Greta let the men sleep through the day. When evening came, she roused them, bringing more of the stew, and some bread. The bread appeared strange to Charlie and Lyall, and somehow familiar to Crispin. It was not a block, born in a mould, but a roughly shaped round loaf.
Crispin broke a piece off. “This is the kind of bread...”
Greta smiled. “In return for their kindness to me, I added what little I could to their store of knowledge. My mother, as you know, is the best cook in Vale.”
There was no gainsaying the assertion. Strida’s kitchen was famous in Vale and beyond as the source of a host of mouthwatering delicacies, loaves, scones, cakes, pies, and all manner of dishes that were both wonderfully simple and simply wonderful.
In joyful reminiscence, Crispin bit into the bread. His face at once showed disappointment.
“Regretfully,” Greta sighed, “for all its wonders, this city cannot produce the ingredients for what we might call real food. It all tastes as if it has been made by a machine, even when it has not.”
They continued to eat.
“Crispin,” said Greta, “are my mother and father well?”
Crispin choked at the suddenness of the question. He caught his breath. “They are as well as can be expected, considering the loss of their beautiful daughter.”
“I’m not beautiful,” said Greta in a morose tone. “Any beauty I might have once had is long since gone.” Before Crispin could contradict her, she fired another question at him: “And Grandfather? Is he well?”
Crispin’s eyes met hers. His were level and cool, hers apprehensive. “Master Torfinn is dead,” he said simply. “He died by his own hand, shamed at his misdeeds. But it is a long tale. There have been many changes in Vale...”
And he told her all of it, beginning with what he had learned of the great schism that had taken place in the distant past, the knowledge of which the village elders had nursed down the years as their private property, murdering anyone from beyond their circle who chanced upon the truth. He described what he had found on his return to Vale, and the events that had taken place then, including the death of Melissa and the news of Sasha’s death. He also told her how he and Charlie and the others had stumbled upon Torfinn dwelling in a hovel in the wilderness, and how he had shot himself while they slept around him. He finished with an account of how he had massed his `army’ and brought them across the mountains.
When he finished speaking, Greta remained seated as she had been throughout his narration, leaning forward with an alert intensity, her chin supported on a fist, her back rigid. It was as if Crispin’s words were reverberating off the inside of her skull, and she were waiting for the noise to subside.

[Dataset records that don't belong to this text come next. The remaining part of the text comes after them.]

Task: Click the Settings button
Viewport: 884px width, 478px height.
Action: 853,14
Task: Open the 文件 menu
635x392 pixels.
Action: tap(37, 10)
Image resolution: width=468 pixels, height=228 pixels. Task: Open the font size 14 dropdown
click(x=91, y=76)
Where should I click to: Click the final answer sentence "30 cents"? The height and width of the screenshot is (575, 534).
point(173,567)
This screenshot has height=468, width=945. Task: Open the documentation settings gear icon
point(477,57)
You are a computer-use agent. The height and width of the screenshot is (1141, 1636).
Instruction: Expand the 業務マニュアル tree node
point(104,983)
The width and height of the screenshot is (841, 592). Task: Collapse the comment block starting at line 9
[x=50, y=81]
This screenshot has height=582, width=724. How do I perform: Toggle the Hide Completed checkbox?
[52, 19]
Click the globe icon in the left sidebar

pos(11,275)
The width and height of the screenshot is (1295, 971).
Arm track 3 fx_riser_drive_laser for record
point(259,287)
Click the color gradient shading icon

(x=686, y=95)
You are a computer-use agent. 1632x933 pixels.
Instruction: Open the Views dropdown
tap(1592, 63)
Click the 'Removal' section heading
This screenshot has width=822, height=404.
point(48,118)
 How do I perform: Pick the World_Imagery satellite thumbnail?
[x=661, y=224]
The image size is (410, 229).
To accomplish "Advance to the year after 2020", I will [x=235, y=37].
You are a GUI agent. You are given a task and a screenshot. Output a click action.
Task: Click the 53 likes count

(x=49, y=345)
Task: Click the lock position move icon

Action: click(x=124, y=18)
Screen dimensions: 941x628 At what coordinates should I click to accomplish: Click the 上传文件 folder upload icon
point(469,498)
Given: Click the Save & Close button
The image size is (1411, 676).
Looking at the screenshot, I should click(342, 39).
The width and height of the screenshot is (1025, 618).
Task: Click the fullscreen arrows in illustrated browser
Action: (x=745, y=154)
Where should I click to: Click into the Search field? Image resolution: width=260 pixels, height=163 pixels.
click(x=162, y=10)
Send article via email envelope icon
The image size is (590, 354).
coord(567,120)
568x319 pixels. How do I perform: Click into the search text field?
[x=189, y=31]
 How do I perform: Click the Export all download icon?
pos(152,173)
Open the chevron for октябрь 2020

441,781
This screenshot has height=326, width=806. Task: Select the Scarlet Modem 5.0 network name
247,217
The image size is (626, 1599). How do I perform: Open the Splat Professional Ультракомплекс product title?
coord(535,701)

At last she looked up. “All this time I have cherished a picture of the village and the world that I knew. That picture, and the dream of one day returning there and finding everything as it was when I left, that has sustained me through all my troubles. But I see now that nothing remains the same.” Her eyes lit on a figure approaching purposefully across the platform. “Everything moves on, and so must we.”
The figure, a tall, elderly man with a grey beard, enveloped in a long, fanciful cloak of patches, entered the carriage carrying a bundle and came to Greta and the three men were sitting. He presented her with the bundle.
“Thank you, Henry,” she smiled.
“You’ll take care, won’t you, Greta dear?” the man replied with solicitude. “We don’t want to lose you the way we’ve lost so many young people.”
Greta patted with affection the grey-veined hand he laid on her shoulder. “Don’t worry, Henry,” she reassured him. “Haven’t I taken good care up till now?”
Henry picked his words carefully. “You have. It’s true. But you stirred up trouble last night. They’ll be looking for you.”
“I’ll be all right, I promise.”
Looking unconvinced, Henry moved back down the aisle of the carriage and out of the door. As he departed, it struck Crispin that there was something familiar in his demeanour, and he wondered if Greta had found in him a substitute for her grandfather. But then he recalled that this was but one of any number of lairs that served her as a temporary home.
Greta unfolded the bundle. The men’s clothes had been dried and every rent had been neatly stitched. They each picked out their own garments and marvelled at the neat repairs.
Greta’s face lit up as she saw their pleasure. “All part of the service, gentlemen.”
They began dressing, still sufficiently self-conscious to turn and face the window. Confronted by three bare behinds, Greta busied herself pulling her monitoring device out from between their legs and tuning it to the Security Commission frequency currently in use. The hiss of static gave way to a babble of meaningless gobbledegook. She flipped a switch on the descrambler.
“...to ground. The chief wants a full-scale, street by street search, but there are points to be targetted specifically. All major structures are to have their climate control systems thoroughly scanned, and robot probes will be available to penetrate shielded sections. We’re pretty sure they can’t get anywhere in the sewers, but they too will be checked over with heat sensors. And last but not least, the subway - tunnels, stations, rolling stock, the lot. Kick the dregs out, and check them very thoroughly for anything suspicious.”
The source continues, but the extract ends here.